Pada tahap awal saja, korban bisa bangkit kembali setelah mengalami cedera yang seharusnya membuat manusia normal tidak mampu bergerak. Mereka juga agresif dan mampu berlari, bukan sekadar berjalan tertatih-tatih seperti gambaran zombie klasik.
Yang menarik, dibandingkan T-Virus, infeksi dalam film ini justru terasa lebih dekat dengan konsep Las Plagas.
Kesan tersebut sudah muncul ketika Bryan menghadapi anjing terinfeksi di farmhouse. Kepalanya dapat membuka dan mengeluarkan semacam tentakel yang digunakan untuk menyerang dan menjerat Bryan.
Namun, bagian yang menurut saya jauh lebih mengerikan adalah bagaimana infeksi ini dapat mengubah bagian tubuh korban menjadi semacam organisme hidup yang terus berkembang.
Misalnya, seseorang terkena gigitan di kaki.
Kaki tersebut kemudian dapat berubah menjadi semacam tentakel yang terus memanjang dan bahkan bergerak di luar kendali pemilik tubuhnya.
Bryan menemukan korban dengan kondisi seperti ini di terowongan, dan hasilnya benar-benar menjijikkan.
Tapi film ternyata belum selesai bermain dengan konsep tersebut.
Bayangkan ada satu Infected dengan kepala yang sudah hancur terbaring di dekat tubuh Infected lainnya. Tentakel dari tubuh yang berbeda ternyata masih dapat saling menarik dan menggabungkan tubuh-tubuh tersebut untuk terus bergerak.
Bryan bahkan sempat berhadapan dengan makhluk kombinasi seperti ini.
Dan ada satu detail menarik mengenai bagaimana Infected akhirnya benar-benar berhenti bergerak.
Sepanjang film, Bryan sudah mencoba berbagai cara untuk menghentikan mereka, termasuk menembak kepala mereka dengan shotgun. Namun, ada satu adegan di Raccoon City ketika sekelompok Infected melompat dari atap gedung untuk mengejar Bryan di jalan.
Tubuh mereka jatuh dengan sangat keras dan hancur. Kali ini, mereka benar-benar tidak bergerak lagi.
Film memang tidak secara eksplisit mengatakan bahwa benturan ekstrem atau kerusakan tubuh dalam skala besar adalah kelemahan Infected, jadi bagian ini masih spekulasi saya.
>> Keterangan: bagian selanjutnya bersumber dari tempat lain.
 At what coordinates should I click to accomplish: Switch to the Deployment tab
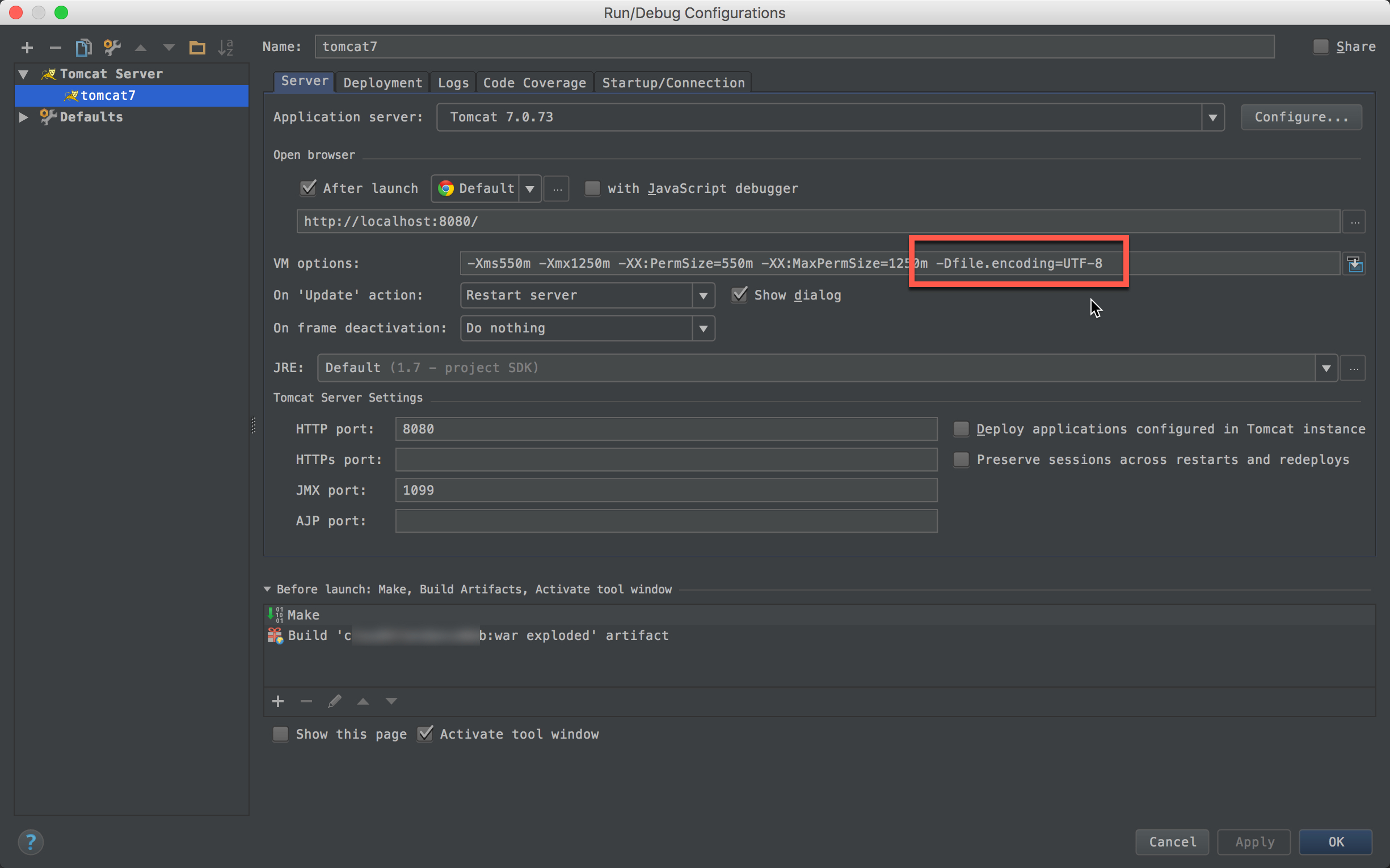click(x=382, y=83)
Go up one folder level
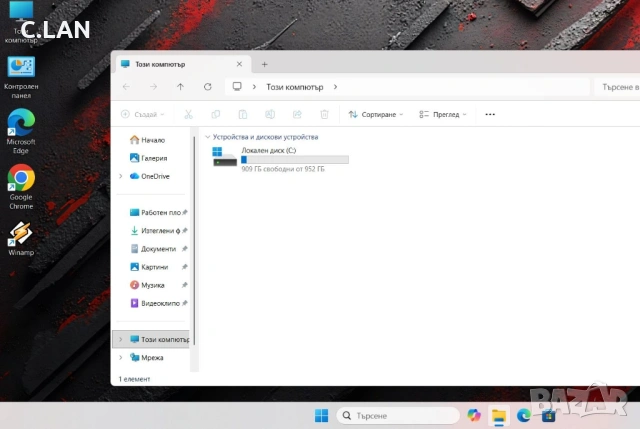 [180, 87]
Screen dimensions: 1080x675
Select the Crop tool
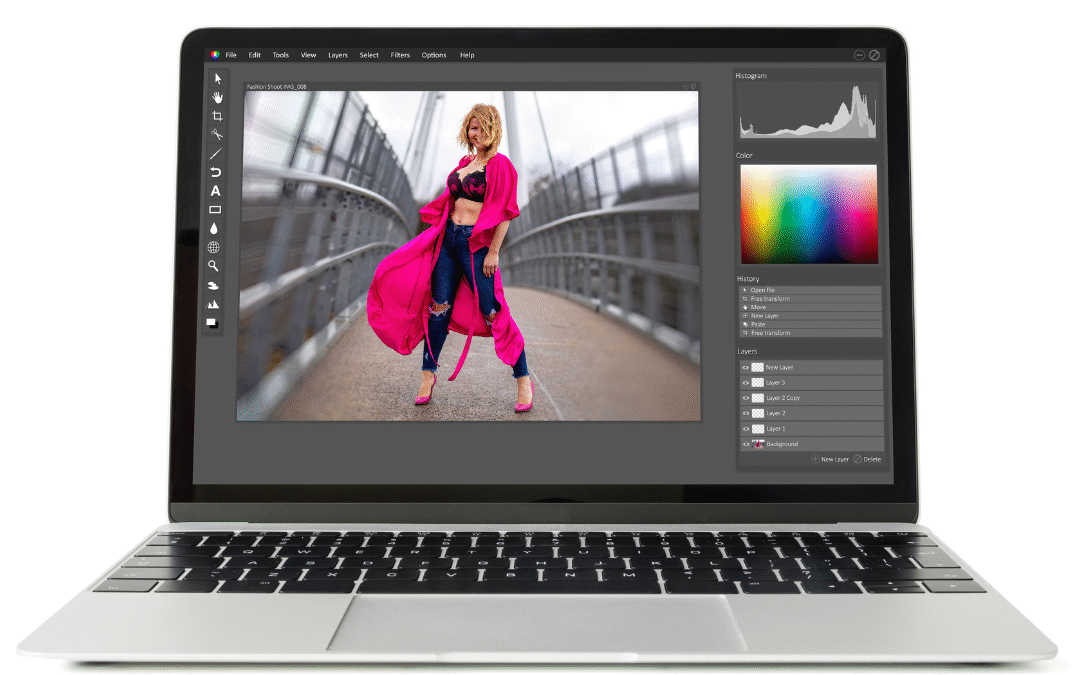pos(216,115)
Namun, kalau pola tersebut memang disengaja, mungkin yang dibutuhkan bukan sekadar menghancurkan kepala mereka, melainkan memberikan kerusakan fisik yang cukup parah untuk menghentikan kemampuan organisme terinfeksi tersebut bergerak.
Dan kalau benar begitu, itu membuat infeksi dalam film terasa semakin mengerikan.